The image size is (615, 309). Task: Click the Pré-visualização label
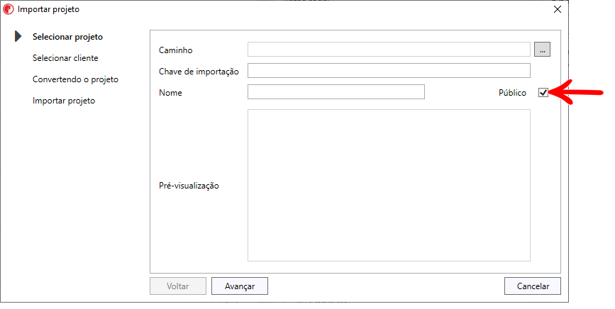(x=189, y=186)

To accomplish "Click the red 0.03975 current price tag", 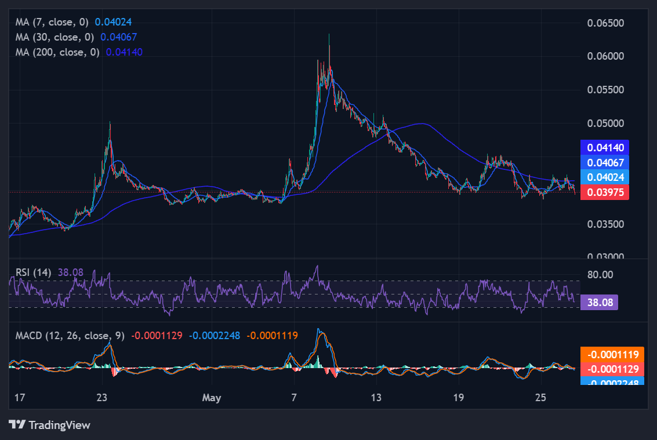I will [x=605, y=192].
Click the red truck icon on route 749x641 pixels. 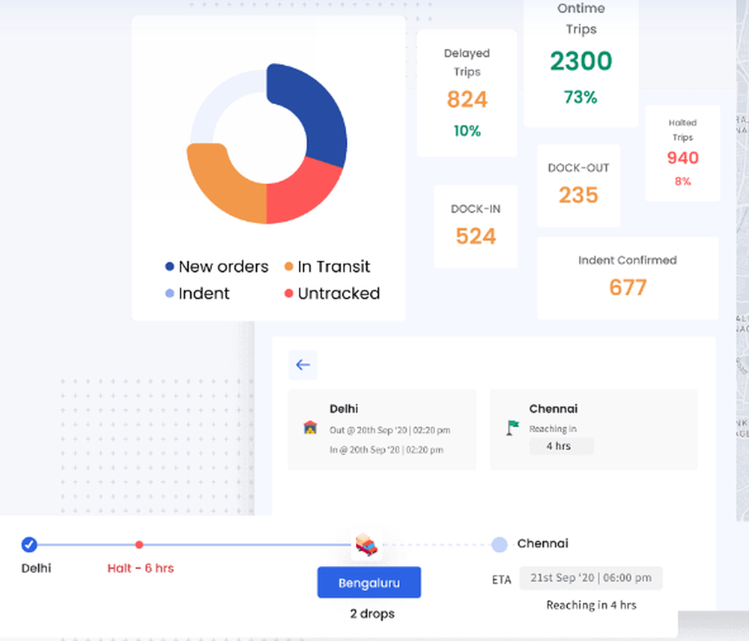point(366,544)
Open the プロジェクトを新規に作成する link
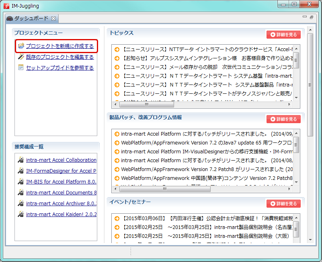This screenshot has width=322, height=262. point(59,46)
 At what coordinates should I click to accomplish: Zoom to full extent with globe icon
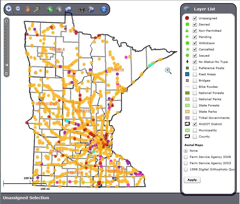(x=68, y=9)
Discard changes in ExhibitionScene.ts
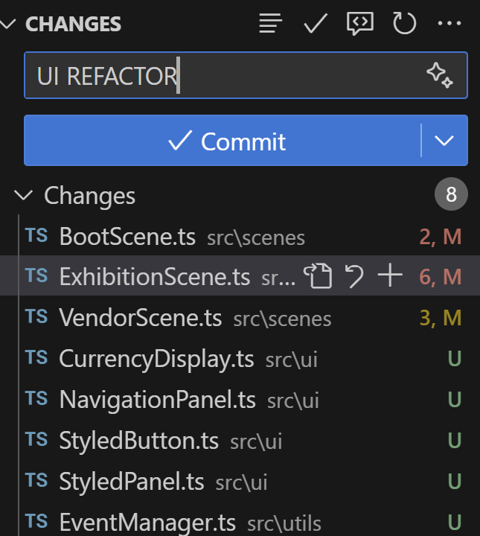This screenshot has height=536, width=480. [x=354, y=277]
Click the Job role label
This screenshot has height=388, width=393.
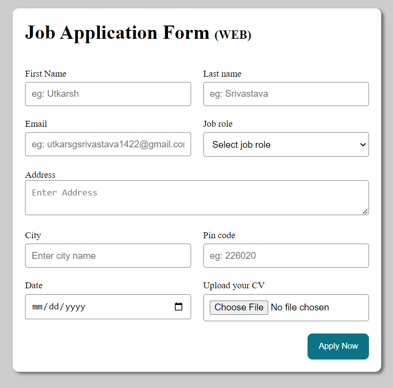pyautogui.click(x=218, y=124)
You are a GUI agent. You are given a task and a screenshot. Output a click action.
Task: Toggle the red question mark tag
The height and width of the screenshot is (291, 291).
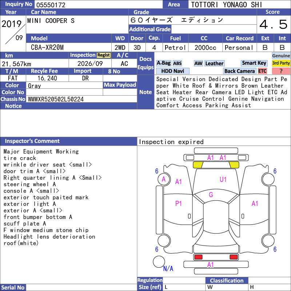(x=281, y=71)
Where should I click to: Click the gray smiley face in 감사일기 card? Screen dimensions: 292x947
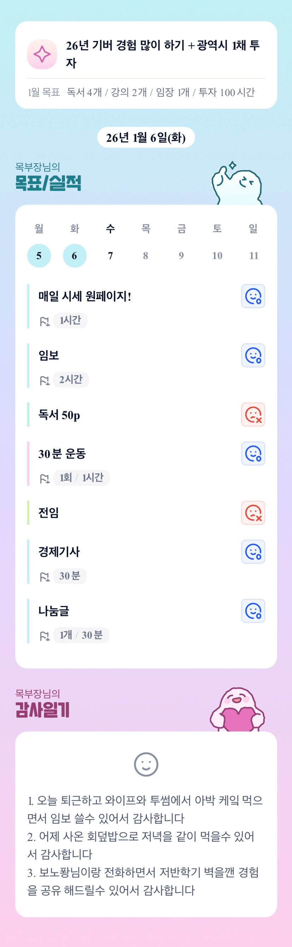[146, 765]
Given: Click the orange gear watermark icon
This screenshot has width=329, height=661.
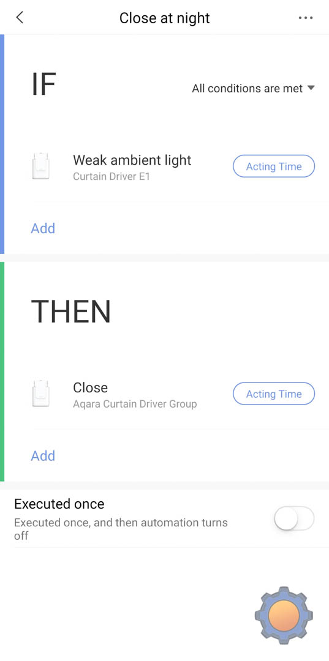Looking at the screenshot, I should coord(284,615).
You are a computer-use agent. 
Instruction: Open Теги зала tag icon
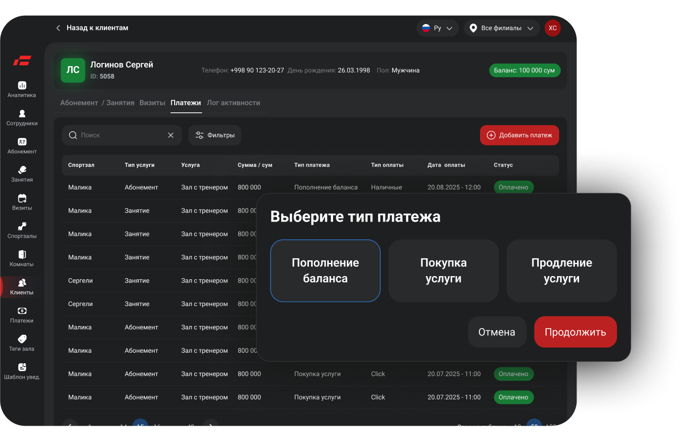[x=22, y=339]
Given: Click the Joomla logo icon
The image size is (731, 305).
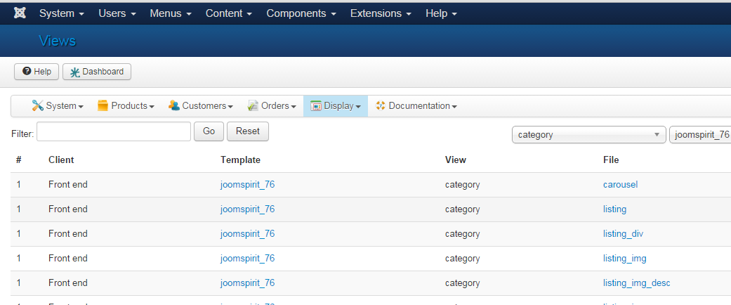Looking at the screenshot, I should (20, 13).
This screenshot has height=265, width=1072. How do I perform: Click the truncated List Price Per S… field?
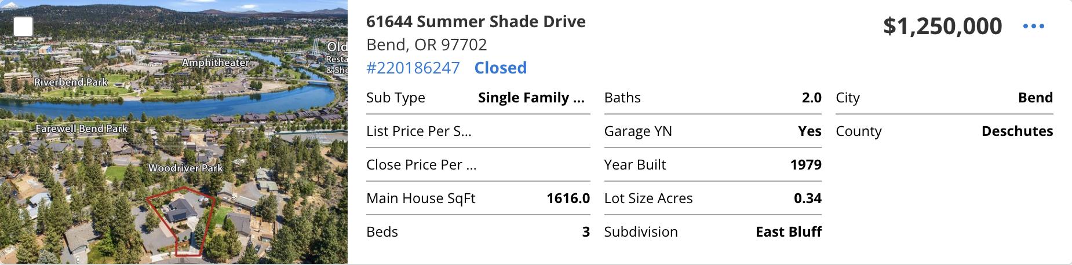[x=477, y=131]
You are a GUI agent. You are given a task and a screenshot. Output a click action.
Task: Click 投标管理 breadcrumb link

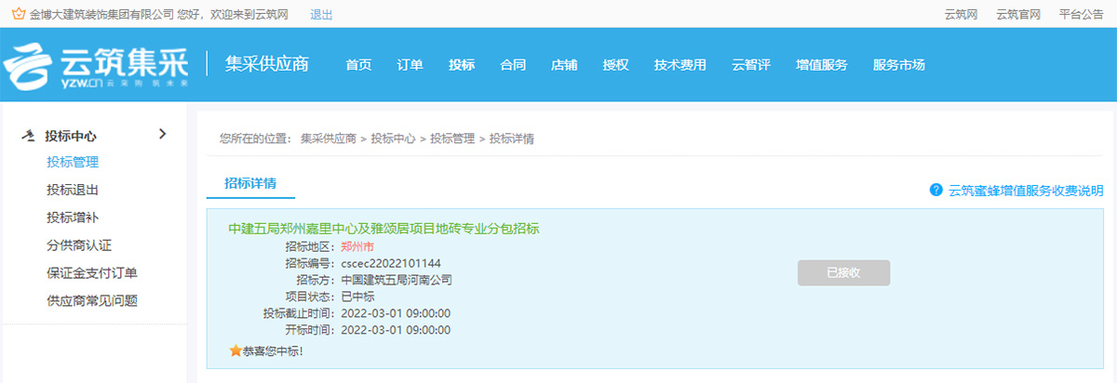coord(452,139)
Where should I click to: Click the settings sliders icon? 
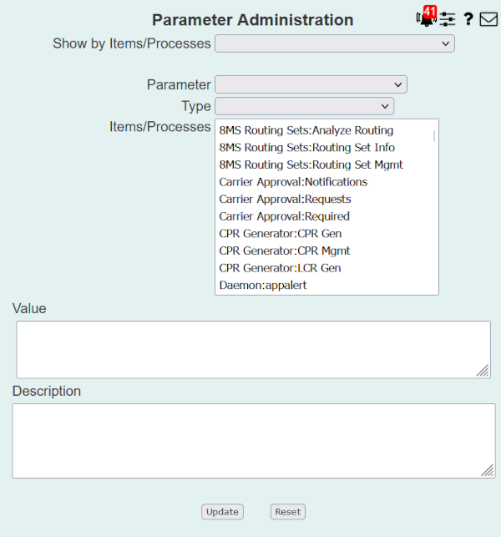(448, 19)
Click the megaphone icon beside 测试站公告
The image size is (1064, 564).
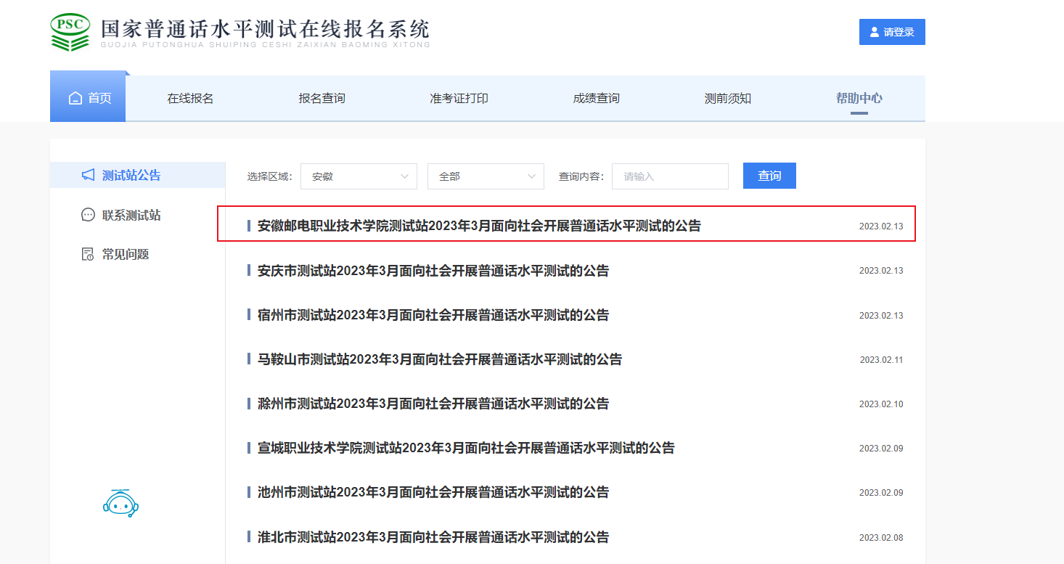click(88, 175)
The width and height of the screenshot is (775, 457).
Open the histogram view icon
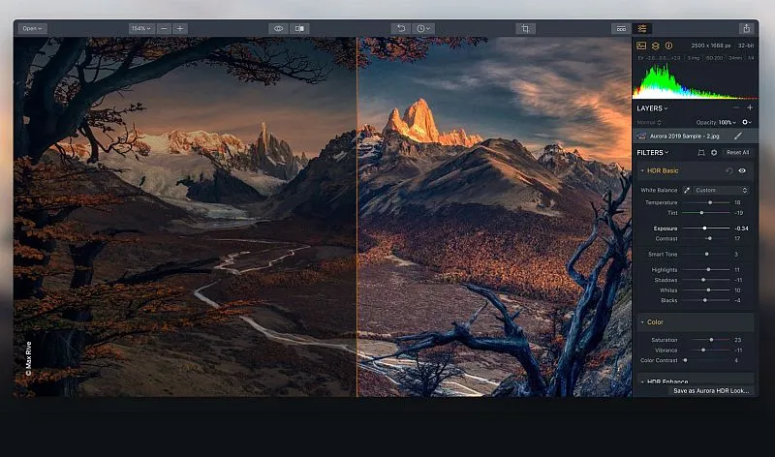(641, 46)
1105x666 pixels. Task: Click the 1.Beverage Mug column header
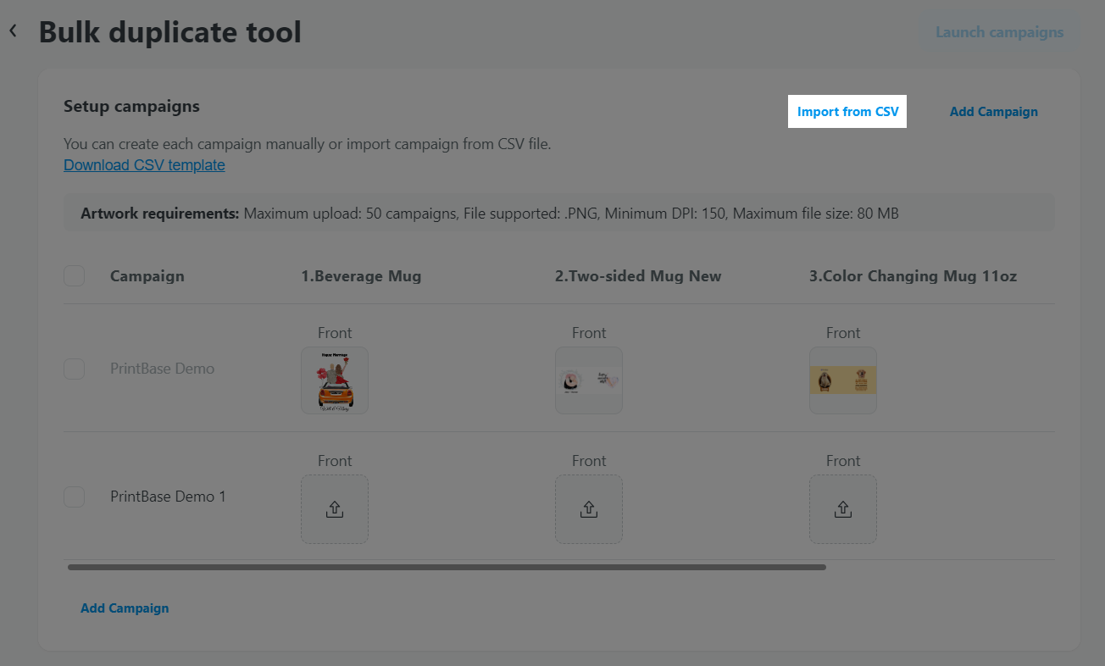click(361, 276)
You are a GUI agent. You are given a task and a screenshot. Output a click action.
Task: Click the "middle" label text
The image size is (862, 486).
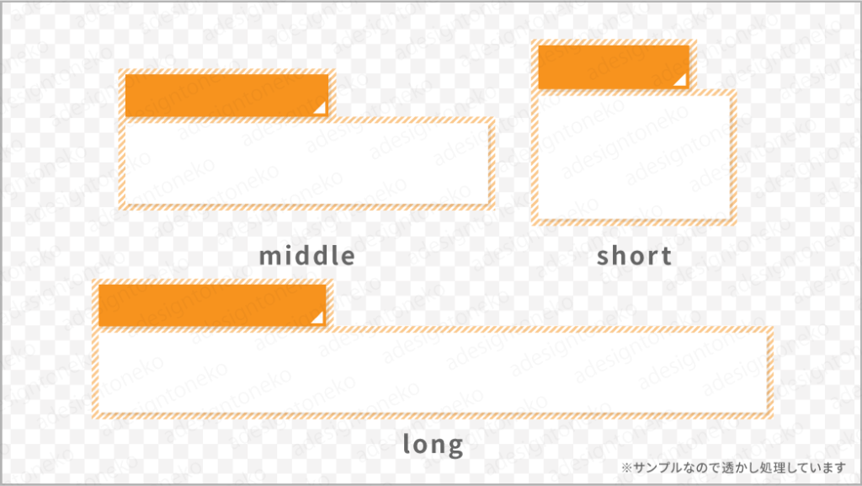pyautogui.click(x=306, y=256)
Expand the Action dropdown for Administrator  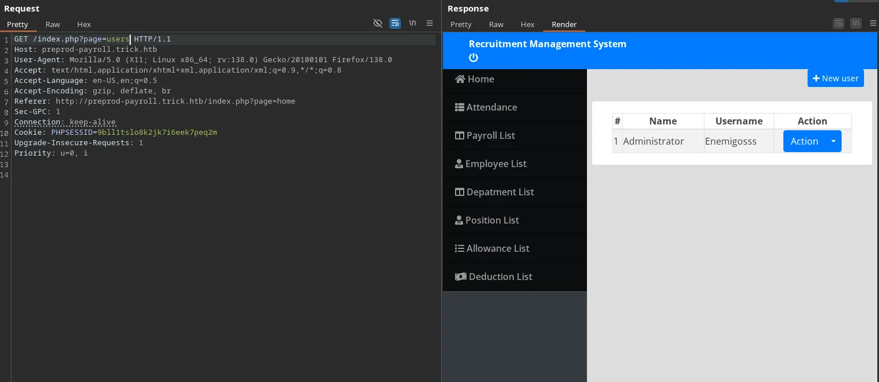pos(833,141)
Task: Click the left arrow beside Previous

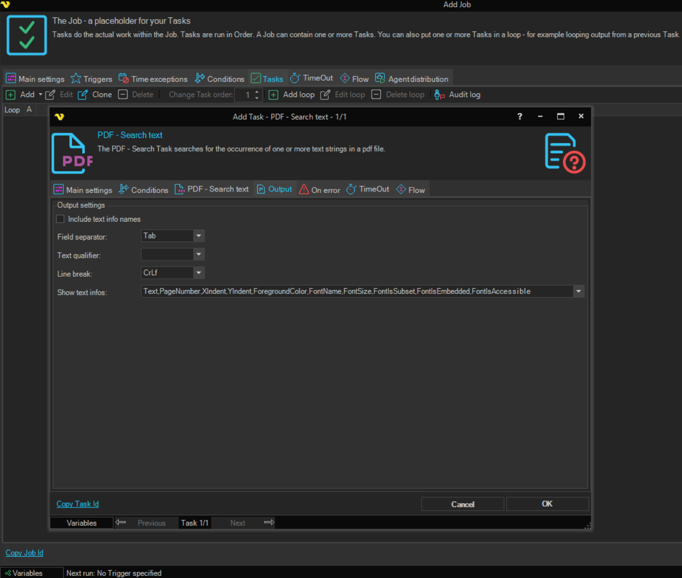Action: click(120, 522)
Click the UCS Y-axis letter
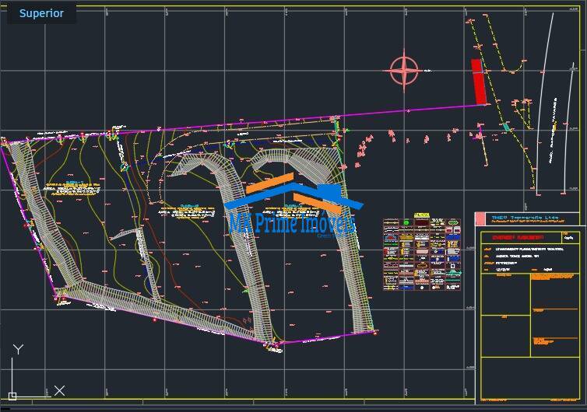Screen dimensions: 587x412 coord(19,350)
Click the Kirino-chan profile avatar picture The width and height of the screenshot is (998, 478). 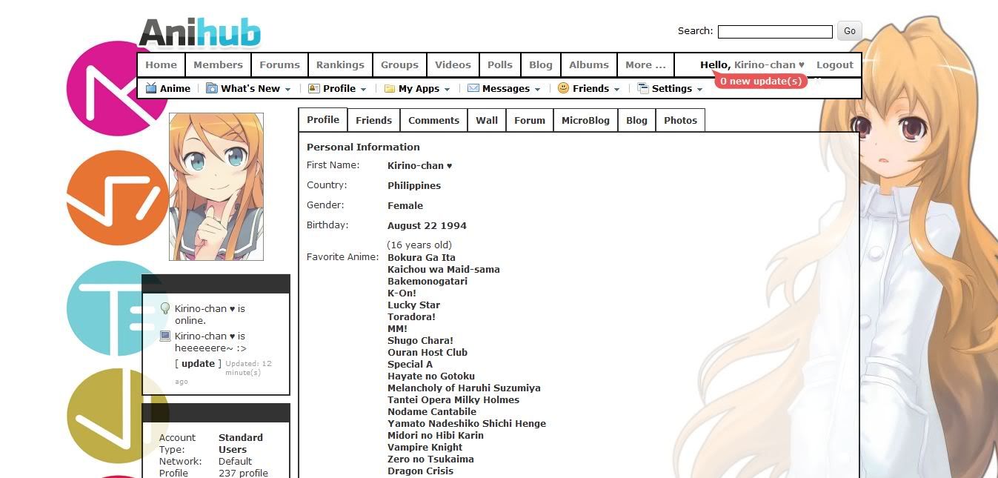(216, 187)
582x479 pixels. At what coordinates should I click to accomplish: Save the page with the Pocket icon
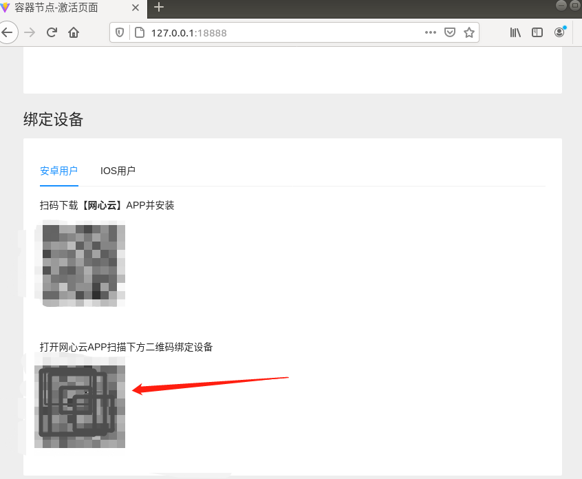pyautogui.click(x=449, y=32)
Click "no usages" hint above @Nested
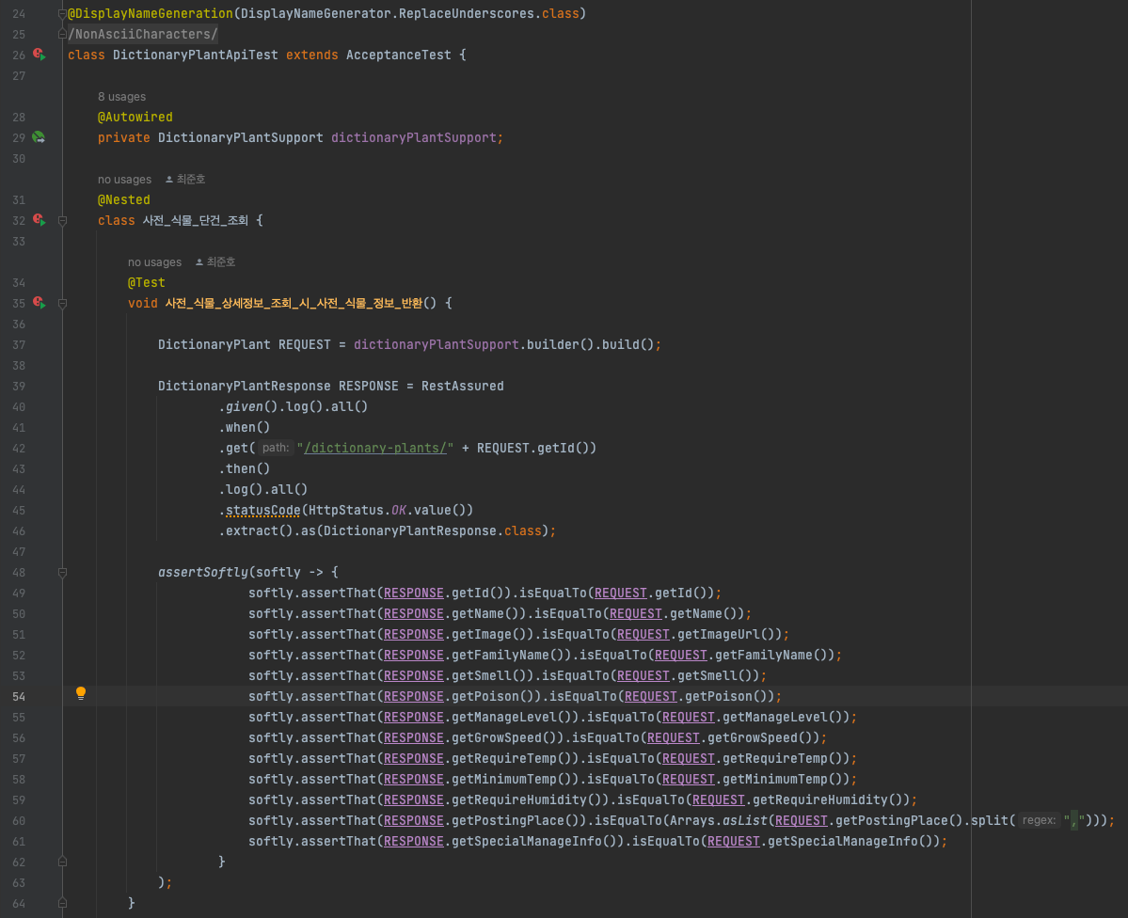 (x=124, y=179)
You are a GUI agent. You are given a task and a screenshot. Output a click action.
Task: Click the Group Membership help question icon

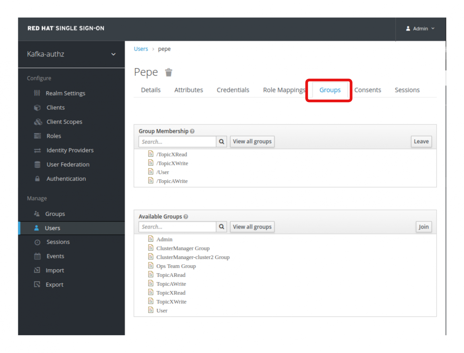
┄┄┄┄┄┄┄┄┄┄
ABOUT THIS EXERCISE: Lines containing the word "question" are to be counted in the listing; state their number alone.

TASK RESULT: 2